Many novice investors get in the world of dividend investing because of the belief that it is possible to generate double digit current yields. They purchase these securities in pursuit of current income, only to see these distributions cut after a few months. The truth is that few companies can afford to pay high dividends, unless they are pass-through entities such as master limited partnerships or realestate investment trusts to name a few.

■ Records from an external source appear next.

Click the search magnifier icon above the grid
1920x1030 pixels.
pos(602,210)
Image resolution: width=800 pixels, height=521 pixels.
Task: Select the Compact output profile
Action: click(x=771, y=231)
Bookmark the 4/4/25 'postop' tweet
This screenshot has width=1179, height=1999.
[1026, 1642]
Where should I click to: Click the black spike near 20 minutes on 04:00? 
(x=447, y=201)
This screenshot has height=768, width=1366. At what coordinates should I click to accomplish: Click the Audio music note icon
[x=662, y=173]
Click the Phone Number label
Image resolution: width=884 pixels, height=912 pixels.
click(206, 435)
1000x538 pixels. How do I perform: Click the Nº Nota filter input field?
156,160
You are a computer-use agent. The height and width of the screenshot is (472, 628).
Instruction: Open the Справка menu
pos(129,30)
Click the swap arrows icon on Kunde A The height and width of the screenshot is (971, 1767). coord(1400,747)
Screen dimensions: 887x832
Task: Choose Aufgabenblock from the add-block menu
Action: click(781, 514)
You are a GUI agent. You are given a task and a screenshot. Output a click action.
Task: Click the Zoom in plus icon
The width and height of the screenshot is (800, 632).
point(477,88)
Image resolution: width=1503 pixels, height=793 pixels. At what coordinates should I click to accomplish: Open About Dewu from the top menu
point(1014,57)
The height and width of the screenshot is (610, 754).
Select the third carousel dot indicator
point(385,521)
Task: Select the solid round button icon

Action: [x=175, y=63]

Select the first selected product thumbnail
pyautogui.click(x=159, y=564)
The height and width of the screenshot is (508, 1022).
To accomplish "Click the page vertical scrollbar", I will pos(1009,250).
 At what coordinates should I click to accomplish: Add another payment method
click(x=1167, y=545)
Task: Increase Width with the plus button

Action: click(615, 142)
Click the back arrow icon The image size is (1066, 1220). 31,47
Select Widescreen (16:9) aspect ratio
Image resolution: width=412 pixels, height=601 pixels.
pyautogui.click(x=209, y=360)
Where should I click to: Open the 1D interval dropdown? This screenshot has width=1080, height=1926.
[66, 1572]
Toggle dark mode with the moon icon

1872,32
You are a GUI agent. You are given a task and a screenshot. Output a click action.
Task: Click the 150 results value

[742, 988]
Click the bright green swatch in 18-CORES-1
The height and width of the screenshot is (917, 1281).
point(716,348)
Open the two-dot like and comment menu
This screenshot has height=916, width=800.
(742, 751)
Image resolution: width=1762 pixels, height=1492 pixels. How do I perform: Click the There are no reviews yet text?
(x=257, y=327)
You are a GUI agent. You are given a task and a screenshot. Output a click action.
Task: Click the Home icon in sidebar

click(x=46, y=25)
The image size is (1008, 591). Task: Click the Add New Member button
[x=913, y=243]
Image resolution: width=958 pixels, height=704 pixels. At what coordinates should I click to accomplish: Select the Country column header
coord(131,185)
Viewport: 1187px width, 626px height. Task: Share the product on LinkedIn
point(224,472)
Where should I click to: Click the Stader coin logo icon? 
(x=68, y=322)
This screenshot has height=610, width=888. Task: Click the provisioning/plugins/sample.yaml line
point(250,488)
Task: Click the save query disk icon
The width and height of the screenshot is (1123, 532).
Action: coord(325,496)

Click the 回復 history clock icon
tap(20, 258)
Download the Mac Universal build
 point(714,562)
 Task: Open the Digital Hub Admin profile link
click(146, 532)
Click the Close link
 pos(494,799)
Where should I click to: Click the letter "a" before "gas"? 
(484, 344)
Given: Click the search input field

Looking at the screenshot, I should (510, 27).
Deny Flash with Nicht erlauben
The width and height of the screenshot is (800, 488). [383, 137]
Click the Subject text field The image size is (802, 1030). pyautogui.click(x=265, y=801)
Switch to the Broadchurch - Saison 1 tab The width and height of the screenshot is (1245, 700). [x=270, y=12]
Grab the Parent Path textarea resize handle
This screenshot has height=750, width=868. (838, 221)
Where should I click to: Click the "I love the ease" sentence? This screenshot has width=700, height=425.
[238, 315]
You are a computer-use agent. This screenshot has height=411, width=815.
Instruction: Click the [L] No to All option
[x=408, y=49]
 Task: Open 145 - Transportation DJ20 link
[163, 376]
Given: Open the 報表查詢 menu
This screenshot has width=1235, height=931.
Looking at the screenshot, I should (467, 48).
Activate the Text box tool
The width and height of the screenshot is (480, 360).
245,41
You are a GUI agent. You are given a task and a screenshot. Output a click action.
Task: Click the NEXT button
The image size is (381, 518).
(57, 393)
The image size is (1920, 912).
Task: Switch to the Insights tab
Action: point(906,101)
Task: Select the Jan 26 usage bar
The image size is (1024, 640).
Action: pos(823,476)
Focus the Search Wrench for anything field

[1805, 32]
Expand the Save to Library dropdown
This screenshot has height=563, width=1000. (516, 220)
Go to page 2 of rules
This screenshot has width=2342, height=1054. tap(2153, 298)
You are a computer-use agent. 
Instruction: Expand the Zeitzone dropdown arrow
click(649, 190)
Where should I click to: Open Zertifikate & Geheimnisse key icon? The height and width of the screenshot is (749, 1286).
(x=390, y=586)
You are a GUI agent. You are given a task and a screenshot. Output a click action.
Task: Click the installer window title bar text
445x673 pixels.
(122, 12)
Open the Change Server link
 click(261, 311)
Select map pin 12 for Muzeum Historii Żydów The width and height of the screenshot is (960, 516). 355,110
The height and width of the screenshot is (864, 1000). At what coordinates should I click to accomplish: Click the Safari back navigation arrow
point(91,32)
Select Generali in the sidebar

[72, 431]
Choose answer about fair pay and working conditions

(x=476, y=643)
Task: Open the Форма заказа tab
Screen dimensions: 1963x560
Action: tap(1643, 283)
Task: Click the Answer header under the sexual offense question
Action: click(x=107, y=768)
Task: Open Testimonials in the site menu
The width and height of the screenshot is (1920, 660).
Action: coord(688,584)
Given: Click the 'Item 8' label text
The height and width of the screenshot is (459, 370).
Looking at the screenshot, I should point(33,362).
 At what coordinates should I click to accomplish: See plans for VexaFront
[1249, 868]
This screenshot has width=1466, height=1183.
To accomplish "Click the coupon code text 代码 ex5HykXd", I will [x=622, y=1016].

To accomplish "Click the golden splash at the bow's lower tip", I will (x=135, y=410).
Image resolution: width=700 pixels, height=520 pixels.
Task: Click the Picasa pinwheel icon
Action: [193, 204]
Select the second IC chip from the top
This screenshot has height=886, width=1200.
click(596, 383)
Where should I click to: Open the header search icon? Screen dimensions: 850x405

I have highlighted the top 20 yielding stocks in the S&P 500 index below:

TOPYIELD.JPG

Right off the bat investors could notice that most of these issues are from the telecom, utilities and tobacco sectors. The reason why these companies yield so much is because they are sharing almost all of their profits to shareholders in the form of dividends. This is clearly unsustainable, particularly in the case of telecom carriers, which have high capital expenditure requirements in an industry with high competition. Another risk facing telecom investors is that the wireline (landline) portion of their businesses is destined to decline over the years until its extinction a few years from now. Few households have both a cell phone and a fixed line anymore, and those that still pay for both are beginning to question the benefit of the extra landline phone charges. This dying business would generate less and less in profits, which cannot be offset against cost cuts. The main bright spots for telecom providers is data and cellular phones.

Long gone are the days when telecom companies had a natural monopoly in the territories they served, which was why they were included in the list of stodgy utilities. Customers can nowadays switch carriers on a whim, once their contracts expire. Customer service is uniformly the same for the major carriers such as AT&T (T), Verizon (VZ), Sprint-Nextel (S) and T-Mobile, part of Deutsche Telecom (DT). Most customers are looking for the next “cool” phone, such as the iPhone, made by Apple (AAPL). The number of cell phone customers in the US has reached its saturation point, and most of the carriers are fighting hard for customers. Most of the additions for AT&T (T) and Verizon (VZ) seem to have been at the expense of losses at Sprint-Nextel (S). Once Sprint stops bleeding, it could potentially make it harder for competitors to take customers away.

I am generally a believer in utility stocks, since they have relatively safe cash flows and are natural monopolies in their designated areas. That being said, even when utilities cut dividends, they typically start raising them again after a few years. Utilities are subject to interest rate risk however, which would make cost of capital expensive for them at a time when investors will demand a higher yield on new stock or bond issuances.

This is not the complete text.